Basics of the NRP software architecture¶
The NRP is (very schematically) comprised of three complementary components:
the frontend, which includes the graphical user interfaces to control the NRP
the backend, where simulations are actually executed
The backend is of particular importance as this is where different simulators (e.g. Gazebo, NEST) are synchronized and provided with the means to exchange data through the Transfer Function framework. The latter pivotal role, as it provides users with a simple way to define how the different simulators communicate with each other, and in particular how the connection between brain and body is set up. Concretely, Transfer Functions are user-defined Python functions, the main purpose of which is to ensure that the output of a given simulator is converted into a format that can be consumed by another simulator. A nice feature of the Transfer Function framework is that any NRP simulation can be paused at any given time, and the Transfer Functions modified through the GUI. When unpausing the simulation, these modifications immediately take effect, enabling users to tailor the coupling between e.g. brain and body without the need to fully stop and re-launch experiments.

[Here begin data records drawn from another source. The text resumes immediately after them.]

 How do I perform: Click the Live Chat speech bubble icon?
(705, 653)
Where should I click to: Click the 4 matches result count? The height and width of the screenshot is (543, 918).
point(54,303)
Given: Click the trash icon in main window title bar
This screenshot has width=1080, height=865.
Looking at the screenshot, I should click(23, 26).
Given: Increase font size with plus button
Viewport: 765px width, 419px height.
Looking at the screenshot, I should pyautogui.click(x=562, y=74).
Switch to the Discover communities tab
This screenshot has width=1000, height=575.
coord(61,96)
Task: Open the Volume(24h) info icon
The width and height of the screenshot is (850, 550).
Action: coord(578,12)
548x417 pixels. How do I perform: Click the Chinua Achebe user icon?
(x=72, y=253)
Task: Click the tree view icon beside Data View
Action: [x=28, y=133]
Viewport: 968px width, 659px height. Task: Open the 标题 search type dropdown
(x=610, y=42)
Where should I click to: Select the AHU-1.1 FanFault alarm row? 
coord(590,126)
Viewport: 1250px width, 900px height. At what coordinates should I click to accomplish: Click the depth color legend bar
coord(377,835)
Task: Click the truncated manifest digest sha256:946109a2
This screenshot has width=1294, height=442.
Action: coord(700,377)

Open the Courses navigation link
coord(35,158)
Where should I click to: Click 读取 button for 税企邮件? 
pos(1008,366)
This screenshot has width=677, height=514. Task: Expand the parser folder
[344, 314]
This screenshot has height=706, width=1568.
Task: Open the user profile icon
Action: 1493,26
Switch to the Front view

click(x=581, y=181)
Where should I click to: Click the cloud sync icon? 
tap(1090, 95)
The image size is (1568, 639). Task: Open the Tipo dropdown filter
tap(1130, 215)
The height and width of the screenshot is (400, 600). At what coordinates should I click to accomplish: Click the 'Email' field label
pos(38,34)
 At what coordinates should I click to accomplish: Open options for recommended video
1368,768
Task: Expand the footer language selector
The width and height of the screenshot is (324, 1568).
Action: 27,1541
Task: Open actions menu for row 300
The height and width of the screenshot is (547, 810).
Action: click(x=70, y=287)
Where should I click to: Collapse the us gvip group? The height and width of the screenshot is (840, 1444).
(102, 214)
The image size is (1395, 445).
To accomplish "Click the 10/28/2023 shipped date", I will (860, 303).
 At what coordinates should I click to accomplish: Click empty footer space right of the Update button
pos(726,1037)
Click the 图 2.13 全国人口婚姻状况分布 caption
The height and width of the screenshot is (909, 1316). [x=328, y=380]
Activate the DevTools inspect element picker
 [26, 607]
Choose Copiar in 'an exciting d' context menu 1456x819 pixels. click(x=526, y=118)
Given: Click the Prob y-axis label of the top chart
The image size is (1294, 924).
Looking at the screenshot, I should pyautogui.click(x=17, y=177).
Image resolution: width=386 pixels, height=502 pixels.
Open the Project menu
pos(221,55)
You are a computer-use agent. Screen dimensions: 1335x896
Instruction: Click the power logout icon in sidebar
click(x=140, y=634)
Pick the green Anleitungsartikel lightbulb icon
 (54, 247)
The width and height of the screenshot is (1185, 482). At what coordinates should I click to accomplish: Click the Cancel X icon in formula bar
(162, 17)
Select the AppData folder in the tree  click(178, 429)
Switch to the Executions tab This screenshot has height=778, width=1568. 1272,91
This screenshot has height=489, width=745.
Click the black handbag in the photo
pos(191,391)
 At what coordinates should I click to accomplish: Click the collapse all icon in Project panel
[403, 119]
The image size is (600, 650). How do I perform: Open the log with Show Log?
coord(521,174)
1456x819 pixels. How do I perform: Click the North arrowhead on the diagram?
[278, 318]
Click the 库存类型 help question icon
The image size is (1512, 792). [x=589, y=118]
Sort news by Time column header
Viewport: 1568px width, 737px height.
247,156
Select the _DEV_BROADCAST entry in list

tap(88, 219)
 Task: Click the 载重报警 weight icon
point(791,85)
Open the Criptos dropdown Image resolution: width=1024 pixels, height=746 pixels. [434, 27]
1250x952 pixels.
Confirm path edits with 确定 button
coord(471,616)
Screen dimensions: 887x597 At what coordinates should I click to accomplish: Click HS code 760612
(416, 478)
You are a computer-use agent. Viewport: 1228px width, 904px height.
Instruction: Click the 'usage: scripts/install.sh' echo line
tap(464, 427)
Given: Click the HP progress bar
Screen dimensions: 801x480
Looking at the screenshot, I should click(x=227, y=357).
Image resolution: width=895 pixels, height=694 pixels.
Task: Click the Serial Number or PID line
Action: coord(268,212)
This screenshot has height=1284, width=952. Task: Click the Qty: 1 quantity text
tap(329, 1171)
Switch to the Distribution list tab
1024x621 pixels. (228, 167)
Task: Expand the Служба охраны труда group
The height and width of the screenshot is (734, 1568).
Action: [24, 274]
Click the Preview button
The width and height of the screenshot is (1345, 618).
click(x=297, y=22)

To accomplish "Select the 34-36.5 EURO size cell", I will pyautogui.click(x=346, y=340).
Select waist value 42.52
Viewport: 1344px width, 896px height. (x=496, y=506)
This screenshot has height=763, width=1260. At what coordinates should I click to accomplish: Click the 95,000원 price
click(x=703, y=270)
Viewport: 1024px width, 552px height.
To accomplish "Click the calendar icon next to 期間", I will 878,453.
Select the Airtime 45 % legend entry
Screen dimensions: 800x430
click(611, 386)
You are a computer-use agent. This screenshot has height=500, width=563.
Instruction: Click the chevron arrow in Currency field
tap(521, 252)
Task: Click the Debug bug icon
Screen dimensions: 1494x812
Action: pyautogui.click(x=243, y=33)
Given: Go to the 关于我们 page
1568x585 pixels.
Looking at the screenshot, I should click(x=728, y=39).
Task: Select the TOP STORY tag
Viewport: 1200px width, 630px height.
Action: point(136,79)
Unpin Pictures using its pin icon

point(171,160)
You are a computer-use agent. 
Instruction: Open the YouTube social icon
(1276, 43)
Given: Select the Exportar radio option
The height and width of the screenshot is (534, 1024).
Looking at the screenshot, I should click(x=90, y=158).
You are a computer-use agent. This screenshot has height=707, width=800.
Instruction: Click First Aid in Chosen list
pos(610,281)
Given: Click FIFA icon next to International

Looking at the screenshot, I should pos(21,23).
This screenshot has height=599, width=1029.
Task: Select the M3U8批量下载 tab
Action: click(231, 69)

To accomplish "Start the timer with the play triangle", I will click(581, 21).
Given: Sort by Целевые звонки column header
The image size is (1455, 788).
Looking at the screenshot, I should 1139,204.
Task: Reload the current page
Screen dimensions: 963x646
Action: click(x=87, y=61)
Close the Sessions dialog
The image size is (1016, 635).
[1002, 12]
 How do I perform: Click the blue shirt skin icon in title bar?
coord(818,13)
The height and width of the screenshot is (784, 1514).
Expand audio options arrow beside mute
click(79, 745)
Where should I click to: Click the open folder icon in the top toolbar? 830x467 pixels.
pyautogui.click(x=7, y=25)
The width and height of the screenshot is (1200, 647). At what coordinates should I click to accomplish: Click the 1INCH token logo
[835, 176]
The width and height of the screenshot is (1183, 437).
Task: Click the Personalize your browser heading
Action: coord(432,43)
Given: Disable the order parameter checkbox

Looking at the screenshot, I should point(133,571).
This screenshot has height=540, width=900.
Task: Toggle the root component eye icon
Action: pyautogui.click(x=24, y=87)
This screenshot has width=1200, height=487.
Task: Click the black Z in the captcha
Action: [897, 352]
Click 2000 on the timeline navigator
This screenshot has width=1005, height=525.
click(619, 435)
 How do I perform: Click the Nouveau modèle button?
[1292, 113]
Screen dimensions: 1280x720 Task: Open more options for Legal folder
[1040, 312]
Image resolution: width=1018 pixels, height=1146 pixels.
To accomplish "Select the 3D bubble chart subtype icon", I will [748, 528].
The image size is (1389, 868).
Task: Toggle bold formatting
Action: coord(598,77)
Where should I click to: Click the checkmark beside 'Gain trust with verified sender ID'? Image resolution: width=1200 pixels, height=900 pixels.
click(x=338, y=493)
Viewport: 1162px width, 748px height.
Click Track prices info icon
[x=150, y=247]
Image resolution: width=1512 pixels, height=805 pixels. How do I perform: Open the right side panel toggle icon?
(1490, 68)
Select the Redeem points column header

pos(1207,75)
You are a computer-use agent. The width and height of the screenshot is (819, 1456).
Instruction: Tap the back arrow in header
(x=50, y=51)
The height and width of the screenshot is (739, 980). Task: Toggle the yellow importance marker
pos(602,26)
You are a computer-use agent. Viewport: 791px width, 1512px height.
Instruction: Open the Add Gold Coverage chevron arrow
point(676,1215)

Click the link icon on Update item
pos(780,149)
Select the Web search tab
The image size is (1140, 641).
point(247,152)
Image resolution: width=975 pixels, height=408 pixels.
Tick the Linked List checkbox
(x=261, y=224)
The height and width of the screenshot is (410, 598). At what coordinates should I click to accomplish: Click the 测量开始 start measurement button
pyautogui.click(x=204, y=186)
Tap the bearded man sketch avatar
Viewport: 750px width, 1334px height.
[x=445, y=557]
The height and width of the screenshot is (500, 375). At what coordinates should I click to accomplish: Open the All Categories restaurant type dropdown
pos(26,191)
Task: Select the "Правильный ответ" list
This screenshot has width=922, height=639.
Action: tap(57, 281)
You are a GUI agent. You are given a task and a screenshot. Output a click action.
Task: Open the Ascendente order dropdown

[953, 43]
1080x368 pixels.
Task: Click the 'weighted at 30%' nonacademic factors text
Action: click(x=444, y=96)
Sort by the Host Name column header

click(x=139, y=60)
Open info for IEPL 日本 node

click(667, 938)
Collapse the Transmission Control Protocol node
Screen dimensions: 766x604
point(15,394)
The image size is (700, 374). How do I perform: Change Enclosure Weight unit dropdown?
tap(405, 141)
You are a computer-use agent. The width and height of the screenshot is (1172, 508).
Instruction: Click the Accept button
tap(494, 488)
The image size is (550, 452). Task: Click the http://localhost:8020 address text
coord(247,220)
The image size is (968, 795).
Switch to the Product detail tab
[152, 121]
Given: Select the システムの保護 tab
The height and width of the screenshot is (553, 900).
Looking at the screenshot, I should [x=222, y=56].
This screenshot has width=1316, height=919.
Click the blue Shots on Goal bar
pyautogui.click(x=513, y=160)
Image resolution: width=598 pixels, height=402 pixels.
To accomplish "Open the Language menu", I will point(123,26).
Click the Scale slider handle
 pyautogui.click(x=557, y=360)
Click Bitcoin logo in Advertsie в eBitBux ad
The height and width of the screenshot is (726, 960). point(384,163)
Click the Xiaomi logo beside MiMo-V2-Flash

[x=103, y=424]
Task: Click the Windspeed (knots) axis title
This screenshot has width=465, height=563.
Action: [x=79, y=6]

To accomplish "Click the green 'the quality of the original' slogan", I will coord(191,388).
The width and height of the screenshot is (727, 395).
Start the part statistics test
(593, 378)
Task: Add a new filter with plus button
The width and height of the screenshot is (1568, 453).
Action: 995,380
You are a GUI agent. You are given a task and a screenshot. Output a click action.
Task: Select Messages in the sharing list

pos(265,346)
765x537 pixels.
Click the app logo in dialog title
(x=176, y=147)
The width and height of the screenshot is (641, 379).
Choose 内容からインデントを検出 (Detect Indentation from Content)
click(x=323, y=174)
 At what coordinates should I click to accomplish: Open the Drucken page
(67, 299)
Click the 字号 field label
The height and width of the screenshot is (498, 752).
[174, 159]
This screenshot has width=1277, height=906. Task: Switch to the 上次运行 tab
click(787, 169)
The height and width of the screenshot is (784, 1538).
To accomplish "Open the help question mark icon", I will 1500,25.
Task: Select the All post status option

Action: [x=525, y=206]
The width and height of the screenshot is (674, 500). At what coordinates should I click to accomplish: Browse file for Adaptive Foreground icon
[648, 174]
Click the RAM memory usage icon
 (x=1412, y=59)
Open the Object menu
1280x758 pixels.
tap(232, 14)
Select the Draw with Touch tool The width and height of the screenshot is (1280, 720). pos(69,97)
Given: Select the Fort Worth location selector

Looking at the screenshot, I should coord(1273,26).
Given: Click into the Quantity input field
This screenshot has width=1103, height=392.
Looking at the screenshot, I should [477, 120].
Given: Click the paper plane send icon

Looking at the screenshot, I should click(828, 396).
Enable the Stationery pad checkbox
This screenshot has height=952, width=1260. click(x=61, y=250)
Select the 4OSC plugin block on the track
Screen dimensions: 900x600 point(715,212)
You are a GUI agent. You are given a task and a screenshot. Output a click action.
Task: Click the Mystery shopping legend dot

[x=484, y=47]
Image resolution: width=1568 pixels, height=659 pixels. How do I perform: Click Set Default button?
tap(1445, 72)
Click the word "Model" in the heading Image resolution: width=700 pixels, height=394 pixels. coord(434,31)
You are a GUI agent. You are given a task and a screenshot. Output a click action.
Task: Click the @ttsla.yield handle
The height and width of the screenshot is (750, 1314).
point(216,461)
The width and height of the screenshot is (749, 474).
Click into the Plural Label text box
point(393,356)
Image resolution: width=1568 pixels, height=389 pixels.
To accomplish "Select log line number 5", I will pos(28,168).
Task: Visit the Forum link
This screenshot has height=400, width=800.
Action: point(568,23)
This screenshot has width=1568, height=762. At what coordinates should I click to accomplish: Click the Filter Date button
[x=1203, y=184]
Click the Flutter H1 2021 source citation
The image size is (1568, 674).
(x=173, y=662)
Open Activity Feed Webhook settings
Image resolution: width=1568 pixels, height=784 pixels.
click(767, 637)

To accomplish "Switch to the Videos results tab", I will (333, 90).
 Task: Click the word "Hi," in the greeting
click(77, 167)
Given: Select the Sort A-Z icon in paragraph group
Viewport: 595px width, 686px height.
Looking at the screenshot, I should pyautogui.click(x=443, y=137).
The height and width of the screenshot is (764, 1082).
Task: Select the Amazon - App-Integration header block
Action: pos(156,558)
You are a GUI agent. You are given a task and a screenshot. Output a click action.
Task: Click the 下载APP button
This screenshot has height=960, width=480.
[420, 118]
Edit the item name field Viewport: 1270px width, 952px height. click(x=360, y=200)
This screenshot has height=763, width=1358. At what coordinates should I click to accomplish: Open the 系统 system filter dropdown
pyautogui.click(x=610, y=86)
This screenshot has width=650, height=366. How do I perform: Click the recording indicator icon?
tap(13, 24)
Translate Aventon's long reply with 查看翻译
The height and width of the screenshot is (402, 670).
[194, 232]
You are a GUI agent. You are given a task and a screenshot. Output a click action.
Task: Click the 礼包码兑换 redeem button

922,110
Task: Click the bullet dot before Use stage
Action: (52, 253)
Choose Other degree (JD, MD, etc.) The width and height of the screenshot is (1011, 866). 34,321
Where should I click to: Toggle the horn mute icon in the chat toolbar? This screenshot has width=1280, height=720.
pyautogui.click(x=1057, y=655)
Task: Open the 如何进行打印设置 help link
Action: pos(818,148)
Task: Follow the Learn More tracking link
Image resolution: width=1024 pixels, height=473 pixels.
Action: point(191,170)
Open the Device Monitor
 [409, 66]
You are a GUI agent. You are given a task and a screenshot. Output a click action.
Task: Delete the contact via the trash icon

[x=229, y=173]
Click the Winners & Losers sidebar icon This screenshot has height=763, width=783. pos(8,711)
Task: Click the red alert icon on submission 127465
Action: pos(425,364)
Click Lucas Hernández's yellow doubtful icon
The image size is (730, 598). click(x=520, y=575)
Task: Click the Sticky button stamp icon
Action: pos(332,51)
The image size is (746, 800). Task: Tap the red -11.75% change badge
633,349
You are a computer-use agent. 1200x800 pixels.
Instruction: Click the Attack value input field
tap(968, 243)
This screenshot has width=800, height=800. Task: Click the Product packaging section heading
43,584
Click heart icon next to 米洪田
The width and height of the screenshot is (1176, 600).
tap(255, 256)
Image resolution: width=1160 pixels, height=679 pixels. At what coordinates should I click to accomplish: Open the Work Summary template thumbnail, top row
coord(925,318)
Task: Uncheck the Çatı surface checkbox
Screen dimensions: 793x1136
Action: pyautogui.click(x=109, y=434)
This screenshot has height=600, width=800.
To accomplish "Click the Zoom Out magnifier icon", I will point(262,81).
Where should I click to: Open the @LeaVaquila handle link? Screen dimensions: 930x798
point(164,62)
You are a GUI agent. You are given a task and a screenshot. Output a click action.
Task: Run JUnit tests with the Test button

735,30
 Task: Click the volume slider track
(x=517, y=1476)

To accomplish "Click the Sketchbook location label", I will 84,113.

The main use of the NRP 3.2 is to provide simulated brain models with embodiment into a simulated, physically realistic world. To this end, the backend is comprised of a “brain simulation”, a world simulation, and an orchestration mechanism that makes sure these two simulations and the Transfer Function framework are properly synchronized (see Fig. 13). In NRP v3.2, this component is referred to as the Closed-Loop Engine (CLE) and runs in the same process as the brain simulator (NEST or NENGO). The “world simulation” engine is an integral part of the NRP and is a fork of the Gazebo Robotics simulation. It communicates with the CLE through ROS, thus providing a communications mechanism to e.g., control the simulations and display experiment-related data to the users through the GUI.